On the Adamant (2024)
Director: Nicolas Philibert Run Time: 109 min. Release Year: 2023
Starring: Jean-Paul Hazan, Mamadi Barri, Romain Bernardin, Sabine Berlière, Walid Benziane
Country: France, Japan
Language: French
About the film:
Winner of the Golden Bear at the Berlin Film Festival.
This affecting, enlightening documentary from nonfiction master Nicolas Philibert invites viewers to come aboard the Adamant and witness the transformational power of art and community. The Adamant is a one-of-a-kind place: a floating refuge on the Seine River in the heart of Paris that offers day programs for adults with mental illnesses.
“Demonstrates the healing power of art and community. A work of endearing compassion and quiet observation.”

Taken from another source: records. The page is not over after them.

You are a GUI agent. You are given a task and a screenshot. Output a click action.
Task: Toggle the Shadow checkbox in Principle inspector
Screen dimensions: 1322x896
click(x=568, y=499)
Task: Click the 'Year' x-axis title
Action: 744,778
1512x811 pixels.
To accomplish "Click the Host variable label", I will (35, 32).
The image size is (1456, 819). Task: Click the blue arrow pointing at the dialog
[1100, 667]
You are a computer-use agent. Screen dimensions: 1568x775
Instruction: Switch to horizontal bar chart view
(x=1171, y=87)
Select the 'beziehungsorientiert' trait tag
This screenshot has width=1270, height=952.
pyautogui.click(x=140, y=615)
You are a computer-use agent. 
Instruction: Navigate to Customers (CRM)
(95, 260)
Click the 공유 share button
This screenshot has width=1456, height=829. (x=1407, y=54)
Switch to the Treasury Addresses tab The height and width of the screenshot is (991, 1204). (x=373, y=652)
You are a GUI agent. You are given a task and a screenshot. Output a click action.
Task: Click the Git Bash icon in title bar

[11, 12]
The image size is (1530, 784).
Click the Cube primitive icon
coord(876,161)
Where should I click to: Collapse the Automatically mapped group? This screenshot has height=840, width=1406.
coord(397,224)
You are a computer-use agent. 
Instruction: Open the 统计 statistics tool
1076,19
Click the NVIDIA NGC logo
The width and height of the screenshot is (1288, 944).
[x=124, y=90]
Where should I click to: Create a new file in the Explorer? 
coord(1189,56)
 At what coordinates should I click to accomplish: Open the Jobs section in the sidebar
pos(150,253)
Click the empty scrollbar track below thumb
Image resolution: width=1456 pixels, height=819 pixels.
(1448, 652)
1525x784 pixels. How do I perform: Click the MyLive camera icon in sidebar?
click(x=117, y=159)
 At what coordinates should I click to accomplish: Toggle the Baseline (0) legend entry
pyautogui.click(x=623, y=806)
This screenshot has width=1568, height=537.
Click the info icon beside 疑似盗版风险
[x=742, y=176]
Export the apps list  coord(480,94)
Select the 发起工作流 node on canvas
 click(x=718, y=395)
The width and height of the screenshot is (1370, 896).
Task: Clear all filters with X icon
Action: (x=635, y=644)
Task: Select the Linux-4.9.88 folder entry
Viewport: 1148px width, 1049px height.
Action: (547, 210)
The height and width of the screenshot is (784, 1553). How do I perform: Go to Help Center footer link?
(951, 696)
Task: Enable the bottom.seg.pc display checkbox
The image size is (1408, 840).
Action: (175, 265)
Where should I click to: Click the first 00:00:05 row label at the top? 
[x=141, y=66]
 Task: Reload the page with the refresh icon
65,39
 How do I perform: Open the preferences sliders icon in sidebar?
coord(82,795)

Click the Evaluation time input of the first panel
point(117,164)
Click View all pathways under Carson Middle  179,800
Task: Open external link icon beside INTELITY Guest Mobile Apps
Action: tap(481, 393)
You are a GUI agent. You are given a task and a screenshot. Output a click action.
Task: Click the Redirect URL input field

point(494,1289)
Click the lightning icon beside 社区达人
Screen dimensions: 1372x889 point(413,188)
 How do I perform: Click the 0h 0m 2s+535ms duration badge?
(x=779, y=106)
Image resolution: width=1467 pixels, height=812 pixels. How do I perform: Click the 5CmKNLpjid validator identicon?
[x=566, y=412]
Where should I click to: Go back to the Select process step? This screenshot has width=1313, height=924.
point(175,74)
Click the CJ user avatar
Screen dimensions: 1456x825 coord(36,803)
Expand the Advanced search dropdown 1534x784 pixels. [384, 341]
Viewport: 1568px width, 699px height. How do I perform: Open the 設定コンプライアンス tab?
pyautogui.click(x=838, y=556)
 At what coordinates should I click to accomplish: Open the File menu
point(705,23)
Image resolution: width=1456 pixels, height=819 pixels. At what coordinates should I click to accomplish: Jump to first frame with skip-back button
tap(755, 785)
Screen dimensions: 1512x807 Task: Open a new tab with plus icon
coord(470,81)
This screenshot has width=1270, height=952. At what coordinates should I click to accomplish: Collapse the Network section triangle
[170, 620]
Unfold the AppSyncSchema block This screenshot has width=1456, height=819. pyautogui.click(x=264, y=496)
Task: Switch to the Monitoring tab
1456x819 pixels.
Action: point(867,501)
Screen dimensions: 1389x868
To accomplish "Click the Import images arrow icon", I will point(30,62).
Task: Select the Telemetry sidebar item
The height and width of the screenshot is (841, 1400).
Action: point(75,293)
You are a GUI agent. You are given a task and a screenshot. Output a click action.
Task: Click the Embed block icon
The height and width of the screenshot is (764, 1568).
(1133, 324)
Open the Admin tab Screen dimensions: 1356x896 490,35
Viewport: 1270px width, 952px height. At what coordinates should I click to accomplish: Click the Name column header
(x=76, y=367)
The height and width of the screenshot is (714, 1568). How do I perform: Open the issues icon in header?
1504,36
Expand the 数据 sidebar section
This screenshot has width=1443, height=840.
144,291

—M.J. O’Toole, Hammer to Nail
Its attendees come from across the city and are offered care that grounds them in time and space, helping them achieve recovery and stability. Through a blend of therapy, education, and culture rooted in music and the arts, the Adamant offers a hopeful vision of what a humanistic approach to mental health care could look like. The community on the boat is intentionally created so that both the staff and the people receiving care are treated with the same respect and dignity. Their meetings and conversations reveal the camaraderie and collective humanity of a group of people whose similarities far outweigh their differences.
About the filmmaker:
Born in Nancy, France in 1951, Nicolas Philibert studied philosophy and began his film career in the 1970s as assistant director to René Allio, Alain Tanner, and Claude Goretta. In 1978, Philibert co-directed his first documentary feature, His Master’s Voice, alongside Gérard Mordillat, in which a dozen bosses of leading industrial groups talk about control, hierarchy and power, gradually sketching out the image of a future world ruled by the financial sector. Between 1985 and 1987, Philibert directed a handful of mountaineering and sports films for television. After making several shorts, he directed his debut feature-length documentary La Ville Louvre in 1990. Philibert’s film To Be and To Have (2002)—about daily life in a “single class” school in a mountain village—screened as part of the Official Selection at the 2002 Cannes Festival, and went on to be extremely success in France. His portrait of an orangutan, Nénette (2010), screened in the Berlinale Forumin 2010. Since 2002, his films have been presented in over 100 retrospectives and tribute events around the world.